▶ _GOAL OF THE EXERCISE_: What is needed here is an exact repetition of the records below, beginning at the line that has "How do I perform: Choose" and stopping after the line that has "Given: Check the".

▶ _MATERIAL FOR THE TASK_:
--*--
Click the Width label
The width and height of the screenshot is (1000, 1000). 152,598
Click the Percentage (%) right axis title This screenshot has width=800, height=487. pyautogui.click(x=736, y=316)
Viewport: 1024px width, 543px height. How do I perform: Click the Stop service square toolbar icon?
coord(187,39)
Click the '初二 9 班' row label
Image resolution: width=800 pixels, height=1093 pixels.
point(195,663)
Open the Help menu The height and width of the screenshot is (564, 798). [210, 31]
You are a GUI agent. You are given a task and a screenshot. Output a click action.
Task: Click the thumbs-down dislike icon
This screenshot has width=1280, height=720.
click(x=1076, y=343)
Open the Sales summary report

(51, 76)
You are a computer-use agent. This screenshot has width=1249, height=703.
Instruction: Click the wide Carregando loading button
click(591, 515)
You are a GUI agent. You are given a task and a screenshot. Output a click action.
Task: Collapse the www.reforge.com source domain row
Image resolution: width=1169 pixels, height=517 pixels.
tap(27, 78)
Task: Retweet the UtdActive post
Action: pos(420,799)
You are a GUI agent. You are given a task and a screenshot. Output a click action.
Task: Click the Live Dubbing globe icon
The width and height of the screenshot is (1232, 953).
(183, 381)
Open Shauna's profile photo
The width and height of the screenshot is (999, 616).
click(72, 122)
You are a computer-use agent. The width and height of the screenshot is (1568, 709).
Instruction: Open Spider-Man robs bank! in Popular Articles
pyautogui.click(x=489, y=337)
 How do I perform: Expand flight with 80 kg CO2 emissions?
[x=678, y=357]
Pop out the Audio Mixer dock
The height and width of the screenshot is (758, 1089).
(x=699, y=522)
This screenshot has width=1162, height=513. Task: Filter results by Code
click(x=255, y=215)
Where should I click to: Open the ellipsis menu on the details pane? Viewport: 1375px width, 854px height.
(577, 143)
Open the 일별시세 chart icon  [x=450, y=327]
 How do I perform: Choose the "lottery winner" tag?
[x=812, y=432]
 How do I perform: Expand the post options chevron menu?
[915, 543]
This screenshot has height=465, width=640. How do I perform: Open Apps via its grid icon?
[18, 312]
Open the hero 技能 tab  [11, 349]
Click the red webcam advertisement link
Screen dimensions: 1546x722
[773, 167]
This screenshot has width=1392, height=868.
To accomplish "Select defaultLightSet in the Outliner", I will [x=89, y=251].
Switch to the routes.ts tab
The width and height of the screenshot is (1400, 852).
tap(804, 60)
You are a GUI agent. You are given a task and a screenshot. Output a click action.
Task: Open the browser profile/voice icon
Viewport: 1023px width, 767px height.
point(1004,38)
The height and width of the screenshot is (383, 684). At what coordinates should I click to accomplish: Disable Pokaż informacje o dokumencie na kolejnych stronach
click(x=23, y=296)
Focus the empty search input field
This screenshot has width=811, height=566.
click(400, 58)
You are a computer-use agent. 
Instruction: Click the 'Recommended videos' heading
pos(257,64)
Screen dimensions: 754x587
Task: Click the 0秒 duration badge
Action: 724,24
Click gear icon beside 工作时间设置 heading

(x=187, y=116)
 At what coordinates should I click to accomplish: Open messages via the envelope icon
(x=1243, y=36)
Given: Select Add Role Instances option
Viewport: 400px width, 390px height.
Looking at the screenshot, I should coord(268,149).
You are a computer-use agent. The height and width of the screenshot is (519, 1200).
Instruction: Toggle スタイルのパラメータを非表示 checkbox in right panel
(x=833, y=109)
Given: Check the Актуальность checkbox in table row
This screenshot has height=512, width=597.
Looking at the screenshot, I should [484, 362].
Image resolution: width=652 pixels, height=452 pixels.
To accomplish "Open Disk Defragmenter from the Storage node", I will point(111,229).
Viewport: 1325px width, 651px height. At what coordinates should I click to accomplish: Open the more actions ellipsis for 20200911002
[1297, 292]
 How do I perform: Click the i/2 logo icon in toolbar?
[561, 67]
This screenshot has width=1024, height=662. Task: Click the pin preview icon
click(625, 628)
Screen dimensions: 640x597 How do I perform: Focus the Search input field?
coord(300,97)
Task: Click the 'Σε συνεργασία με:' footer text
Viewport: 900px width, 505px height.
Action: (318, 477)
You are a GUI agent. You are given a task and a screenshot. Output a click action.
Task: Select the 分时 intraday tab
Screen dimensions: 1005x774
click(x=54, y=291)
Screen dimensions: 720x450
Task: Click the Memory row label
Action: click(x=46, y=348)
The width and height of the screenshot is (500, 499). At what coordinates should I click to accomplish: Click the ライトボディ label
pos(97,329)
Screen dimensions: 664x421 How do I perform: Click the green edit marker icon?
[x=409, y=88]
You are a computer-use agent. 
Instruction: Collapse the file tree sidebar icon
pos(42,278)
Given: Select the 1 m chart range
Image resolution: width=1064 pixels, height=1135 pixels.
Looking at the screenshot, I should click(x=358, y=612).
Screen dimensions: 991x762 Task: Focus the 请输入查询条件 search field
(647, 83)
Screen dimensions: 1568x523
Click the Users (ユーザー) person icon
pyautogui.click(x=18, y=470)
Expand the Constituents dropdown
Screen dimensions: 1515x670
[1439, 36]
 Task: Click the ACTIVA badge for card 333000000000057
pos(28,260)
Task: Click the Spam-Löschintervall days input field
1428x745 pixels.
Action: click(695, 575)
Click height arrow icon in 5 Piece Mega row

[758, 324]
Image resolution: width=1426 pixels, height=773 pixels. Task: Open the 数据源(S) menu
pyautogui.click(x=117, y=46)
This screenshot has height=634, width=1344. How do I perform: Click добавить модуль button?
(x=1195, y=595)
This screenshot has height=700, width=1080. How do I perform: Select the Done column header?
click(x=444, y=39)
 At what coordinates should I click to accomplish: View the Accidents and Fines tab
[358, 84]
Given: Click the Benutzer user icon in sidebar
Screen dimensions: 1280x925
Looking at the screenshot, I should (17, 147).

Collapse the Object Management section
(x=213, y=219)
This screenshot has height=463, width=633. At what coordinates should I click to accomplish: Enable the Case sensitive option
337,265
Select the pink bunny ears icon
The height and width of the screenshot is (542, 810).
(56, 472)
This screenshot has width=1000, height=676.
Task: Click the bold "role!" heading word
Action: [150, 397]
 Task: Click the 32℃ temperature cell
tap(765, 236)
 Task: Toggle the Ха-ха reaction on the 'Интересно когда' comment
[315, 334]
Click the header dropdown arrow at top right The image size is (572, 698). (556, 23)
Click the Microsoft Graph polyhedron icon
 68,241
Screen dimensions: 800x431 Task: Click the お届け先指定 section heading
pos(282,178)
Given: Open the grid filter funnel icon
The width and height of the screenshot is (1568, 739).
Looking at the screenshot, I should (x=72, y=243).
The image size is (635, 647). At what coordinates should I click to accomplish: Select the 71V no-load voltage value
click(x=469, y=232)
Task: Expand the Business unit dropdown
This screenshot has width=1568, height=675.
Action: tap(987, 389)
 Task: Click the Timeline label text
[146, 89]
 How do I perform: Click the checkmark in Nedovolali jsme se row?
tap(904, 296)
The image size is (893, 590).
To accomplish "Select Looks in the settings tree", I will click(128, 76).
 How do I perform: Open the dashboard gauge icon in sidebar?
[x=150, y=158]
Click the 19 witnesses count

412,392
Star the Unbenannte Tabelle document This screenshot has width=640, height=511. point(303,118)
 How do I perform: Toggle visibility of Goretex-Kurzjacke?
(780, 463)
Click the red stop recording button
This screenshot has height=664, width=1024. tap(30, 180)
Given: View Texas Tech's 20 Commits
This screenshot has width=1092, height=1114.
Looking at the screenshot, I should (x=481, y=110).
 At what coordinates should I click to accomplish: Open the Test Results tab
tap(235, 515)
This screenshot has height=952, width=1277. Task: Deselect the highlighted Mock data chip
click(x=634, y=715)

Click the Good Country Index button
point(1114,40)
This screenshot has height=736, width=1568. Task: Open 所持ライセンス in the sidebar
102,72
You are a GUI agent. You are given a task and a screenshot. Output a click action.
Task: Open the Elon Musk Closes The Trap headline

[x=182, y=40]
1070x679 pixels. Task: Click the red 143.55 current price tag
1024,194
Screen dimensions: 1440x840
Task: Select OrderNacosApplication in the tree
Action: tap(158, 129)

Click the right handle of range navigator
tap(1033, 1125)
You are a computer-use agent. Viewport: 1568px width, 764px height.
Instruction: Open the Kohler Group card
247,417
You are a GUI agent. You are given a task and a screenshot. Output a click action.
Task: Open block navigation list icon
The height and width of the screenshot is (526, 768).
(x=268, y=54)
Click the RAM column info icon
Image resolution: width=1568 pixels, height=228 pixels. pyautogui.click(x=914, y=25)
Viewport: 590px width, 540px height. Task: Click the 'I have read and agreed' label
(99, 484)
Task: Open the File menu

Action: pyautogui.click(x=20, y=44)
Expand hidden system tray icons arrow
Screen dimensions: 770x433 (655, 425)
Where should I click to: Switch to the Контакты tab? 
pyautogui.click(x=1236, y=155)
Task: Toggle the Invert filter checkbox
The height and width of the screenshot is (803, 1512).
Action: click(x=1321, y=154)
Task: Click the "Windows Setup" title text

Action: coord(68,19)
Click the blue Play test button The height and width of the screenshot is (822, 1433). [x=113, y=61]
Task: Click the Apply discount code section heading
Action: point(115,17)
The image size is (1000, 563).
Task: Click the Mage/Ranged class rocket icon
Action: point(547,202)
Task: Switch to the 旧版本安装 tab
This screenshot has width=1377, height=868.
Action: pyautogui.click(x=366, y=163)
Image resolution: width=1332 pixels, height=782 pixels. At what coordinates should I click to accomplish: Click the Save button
--*--
▶ _OUTPUT OF THE EXERCISE_:
 How do I perform: Choose the "lottery winner" tag?
[x=812, y=432]
 How do I perform: Expand the post options chevron menu?
[915, 543]
This screenshot has height=465, width=640. How do I perform: Open Apps via its grid icon?
[18, 312]
Open the hero 技能 tab  [11, 349]
Click the red webcam advertisement link
Screen dimensions: 1546x722
[773, 167]
This screenshot has width=1392, height=868.
To accomplish "Select defaultLightSet in the Outliner", I will [x=89, y=251].
Switch to the routes.ts tab
The width and height of the screenshot is (1400, 852).
tap(804, 60)
You are a GUI agent. You are given a task and a screenshot. Output a click action.
Task: Open the browser profile/voice icon
Viewport: 1023px width, 767px height.
point(1004,38)
The height and width of the screenshot is (383, 684). At what coordinates should I click to accomplish: Disable Pokaż informacje o dokumencie na kolejnych stronach
click(x=23, y=296)
Focus the empty search input field
This screenshot has width=811, height=566.
click(400, 58)
You are a computer-use agent. 
Instruction: Click the 'Recommended videos' heading
pos(257,64)
Screen dimensions: 754x587
Task: Click the 0秒 duration badge
Action: 724,24
Click gear icon beside 工作时间设置 heading

(x=187, y=116)
 At what coordinates should I click to accomplish: Open messages via the envelope icon
(x=1243, y=36)
Given: Select Add Role Instances option
Viewport: 400px width, 390px height.
Looking at the screenshot, I should coord(268,149).
You are a computer-use agent. The height and width of the screenshot is (519, 1200).
Instruction: Toggle スタイルのパラメータを非表示 checkbox in right panel
(x=833, y=109)
Given: Check the Актуальность checkbox in table row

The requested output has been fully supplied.